- Ayren Jackson-Cannady
The Echo of Charlottesville
A mother with heavy eyelids, standing firm-footed at a NICU crib. A mother on hands and knees, pulling cherry tomatoes from a backyard garden for supper's side salad. A mother with an empty house, a comfy sofa, and a cue full of Netflix movies.
No matter what a mother is doing at the time they are hit with the ton of bricks news that their child has died, the reaction is likely one-in-the-same--a loss of breath, a wave of grief, a quivering of balance, and a mind-reel of sweet memories grappling for synapses and brain nerves to clutch onto.
It's what I imagine was the reaction of Susan Bro, whose daughter, Heather Heyer, was killed when a car driven by an alleged Nazi sympathizer violently plowed through a crowd of demonstrators protesting a rally of white nationalists in Charlottesville, Va.
An unsettling aftershock from a quake of hatred.
Yet for a mom in the thick of grief, Bro has publicly displayed peace-personified.
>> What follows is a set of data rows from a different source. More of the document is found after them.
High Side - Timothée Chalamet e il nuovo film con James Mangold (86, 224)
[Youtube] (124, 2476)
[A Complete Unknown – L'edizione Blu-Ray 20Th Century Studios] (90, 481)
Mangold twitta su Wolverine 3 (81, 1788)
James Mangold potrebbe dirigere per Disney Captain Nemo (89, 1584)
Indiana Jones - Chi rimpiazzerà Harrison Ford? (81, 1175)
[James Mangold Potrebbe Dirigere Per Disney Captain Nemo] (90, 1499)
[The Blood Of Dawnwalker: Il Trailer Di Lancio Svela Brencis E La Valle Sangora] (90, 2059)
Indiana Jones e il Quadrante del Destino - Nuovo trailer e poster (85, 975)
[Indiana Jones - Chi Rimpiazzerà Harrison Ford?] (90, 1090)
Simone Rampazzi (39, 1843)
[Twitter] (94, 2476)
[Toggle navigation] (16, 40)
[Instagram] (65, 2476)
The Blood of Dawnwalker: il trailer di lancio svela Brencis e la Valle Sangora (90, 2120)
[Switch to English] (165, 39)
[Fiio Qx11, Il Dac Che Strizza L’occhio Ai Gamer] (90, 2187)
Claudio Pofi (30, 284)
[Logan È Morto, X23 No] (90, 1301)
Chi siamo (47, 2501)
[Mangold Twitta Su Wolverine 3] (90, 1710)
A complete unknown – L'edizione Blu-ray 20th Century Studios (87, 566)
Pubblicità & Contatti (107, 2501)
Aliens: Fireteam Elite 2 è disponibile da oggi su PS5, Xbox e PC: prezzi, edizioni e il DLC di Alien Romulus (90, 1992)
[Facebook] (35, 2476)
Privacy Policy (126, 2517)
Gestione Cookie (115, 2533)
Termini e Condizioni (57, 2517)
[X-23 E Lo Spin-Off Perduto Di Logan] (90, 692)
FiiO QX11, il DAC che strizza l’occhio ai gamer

In interviews, she has admired her daughter's passion for advocacy of the disenfranchised. She's emphasized how she loved how her daughter loved all people. Her father Mark Heyer, too, amidst his own confusion and sadness, found the strength to forgive the driver who struck and killed his daughter on national television.
Bro and Heyer shouldn't just be proud of their brave, beautiful daughter. They should also be very proud of themselves. The seeds of acceptance and empathy they've sowed into their daughter's life are worth more than gold. Those seeds will continue to blossom and grow despite the storms that brew around them.
"Train up a child in the way he should go, Even when he is old he will not depart from it." -Proverbs 22:6
“I don’t want her death to be a focus of more hatred, I want her death to be a rallying cry for justice and equality and fairness and compassion,” Bro told the Huffington Post.
While the historical implications are vast, more than anything, the defining events of Charlottesville remind us that little ears are always listening. Our children are intent on everything in earshot, and they're filing away each and every sound byte so that it may resource their future lives. Are we feeding them with words of hope and not fear, acceptance and not rejection, love and not hate?
Just as Heather Heyer's parents filled their daughter's head and heart with declarations of acceptance and equality, and just as the Bible encourages unity amidst diversity, we must continue to verbalize these same truths so that they echo for all to hear.